La cosa che mi piaceva meno della situazione era l’idea di me che mi aggiravo là dentro alla ricerca del dont-know-what, pensarmi in cassa a strisciare la carta per pagare una cosa carina che è l’antitesi totale di ciò che amo. In sostanza, non il fatto che mi stessi concedendo del superfluo -di cui peraltro sono la regina indiscussa- ma che lo stessi facendo in modo così deliberatamente superficiale. Immaginavo un drone riprendermi mentre peregrinavo tra un reparto e l’altro; immaginavo di sedermi e guardare quel video, e chiedermi “ma chi è quella?”. Non riconoscermi.
Questo non significa che il consumismo mi repelle in toto: mi piacciono le vendite private, passo diverse ore alla settimana su Vinted, frequento luoghi spiccatamente e affollatamente consumistici, come i mercati del vintage e del second hand. Ma in quei casi mi sento a mio agio. Sono io, sono debole, cedo alle tentazioni, ma ho ancora la mia faccia.

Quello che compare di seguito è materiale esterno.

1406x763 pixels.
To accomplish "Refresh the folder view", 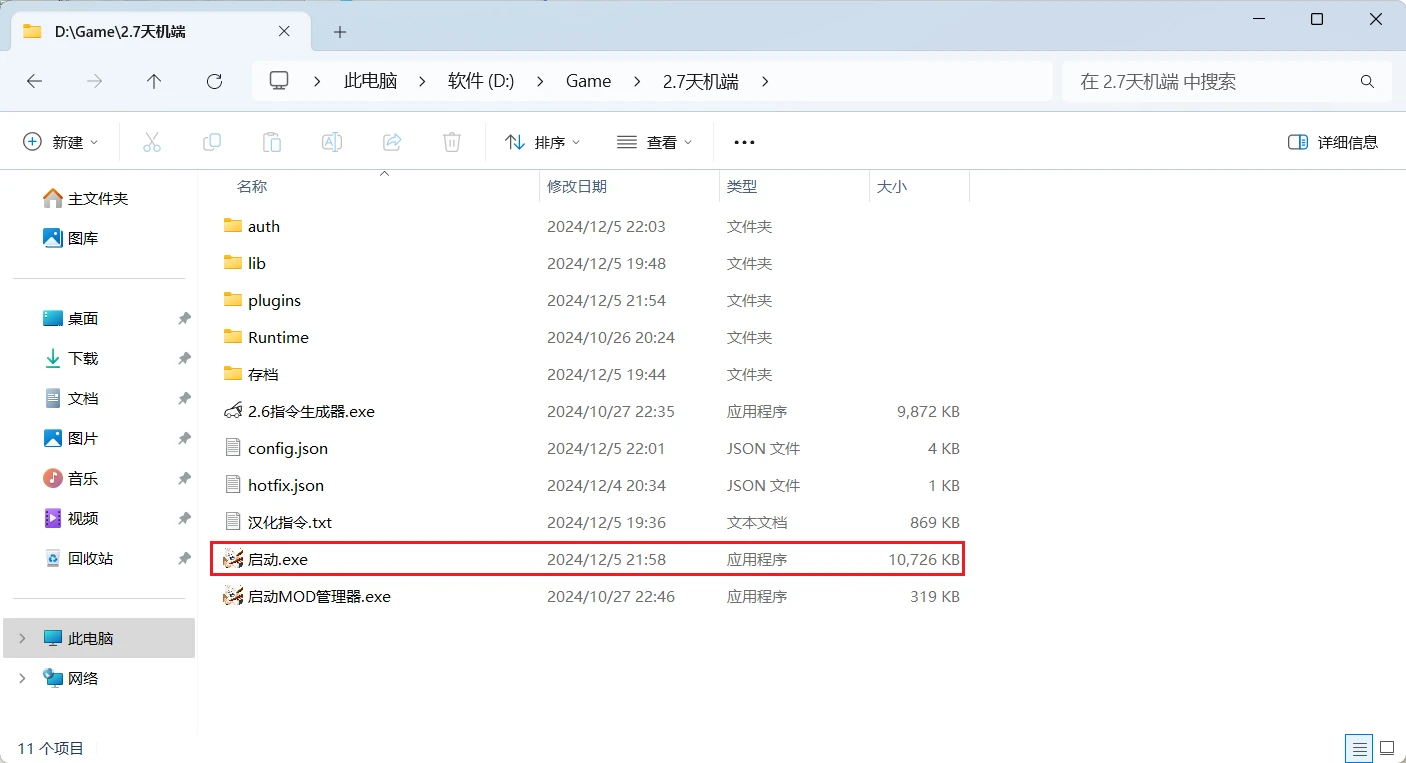I will 214,81.
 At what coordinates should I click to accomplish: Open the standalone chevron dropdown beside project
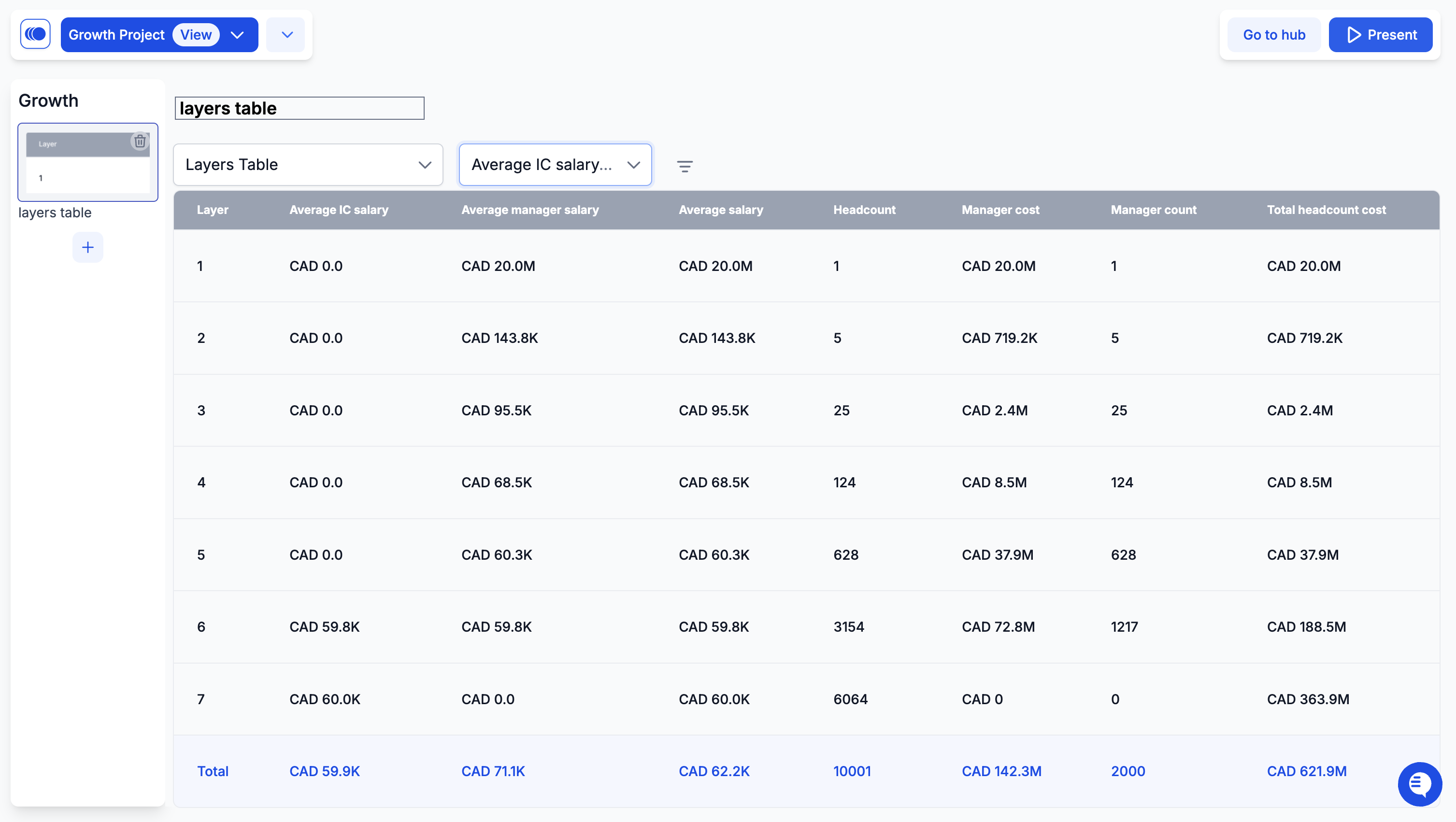point(286,35)
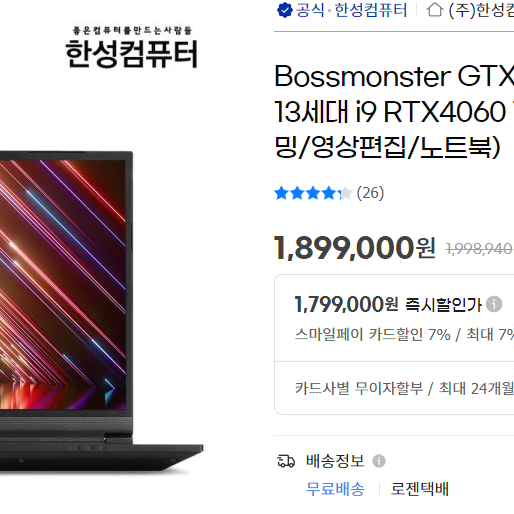
Task: Click the struck-through 1,998,940 original price
Action: click(x=480, y=249)
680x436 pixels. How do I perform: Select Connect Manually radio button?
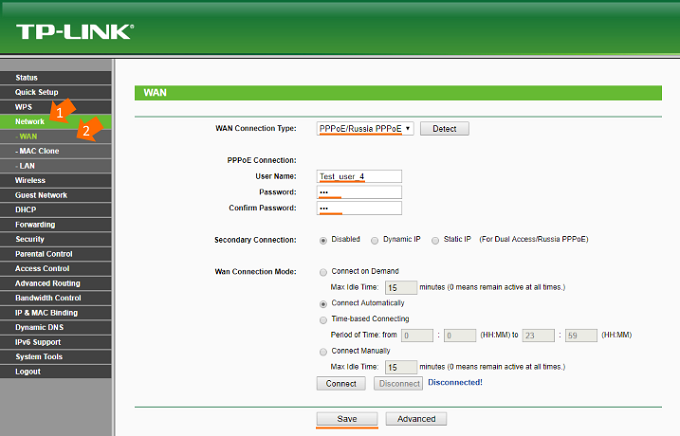[x=322, y=352]
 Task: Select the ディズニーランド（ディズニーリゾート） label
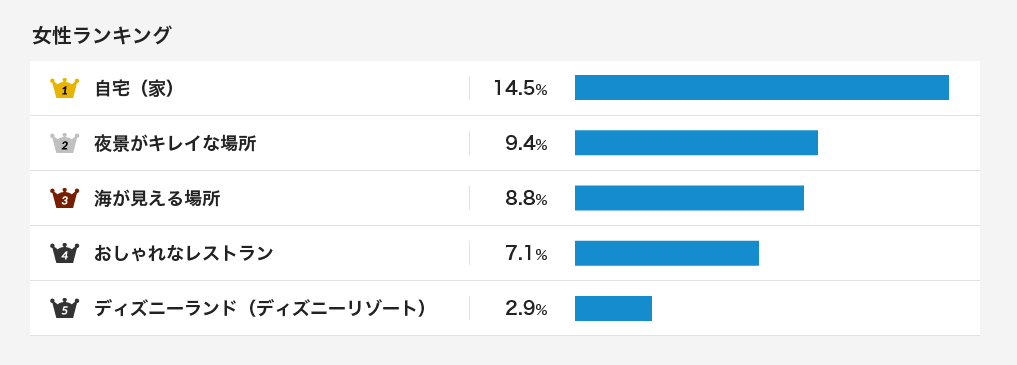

Alla fine riconoscersi e piacersi è sempre la chiave.
Laura
Maggio 16, 2023 at 8:38 am
Illuminante direi. Grazie per i tuoi contributi, per me sempre preziosi!
MARTINA
Maggio 17, 2023 at 9:00 am
Farò anch’io così, immaginarmi mentre un drone mi osserva e chiedersi chi è quella persona che ha comprato l’ennesimo maglioncino misto acrilico color ceruleo (cit.).
Grazie Valeria!
Silvia
Maggio 20, 2023 at 3:17 pm
Io come tuo marito!
Elena
Luglio 17, 2023 at 12:27 pm
Una volta ho letto (credo su un martedì delle parole della Andreoli) che chi è felice/quando si è felici non ci si riempie con il cibo. Il macroargomento era il bingeating (cosa di cui ho cominciato a soffrire di recente).
Credo che questo valga anche per gli acquisti, od almeno valga per me. Quando sono insicura, triste, affranta, sola mi ritrovo magicamente di VestiereCollective a cercare di riempire certi vuoti con acquisti insostenibili la cui soddisfazione dura pochissimo.
Non so, ma a fronte di questo mio ragionamento, invidio molto tuo marito perchè mi dà l’idea di essere una persona molto felice di se stesso e della sua condizione.
gynepraio
Luglio 17, 2023 at 6:32 pm
Sicuramente ha altre valvole per sfogarsi e altri sistemi per riempire i suoi vuoti, bravo lui.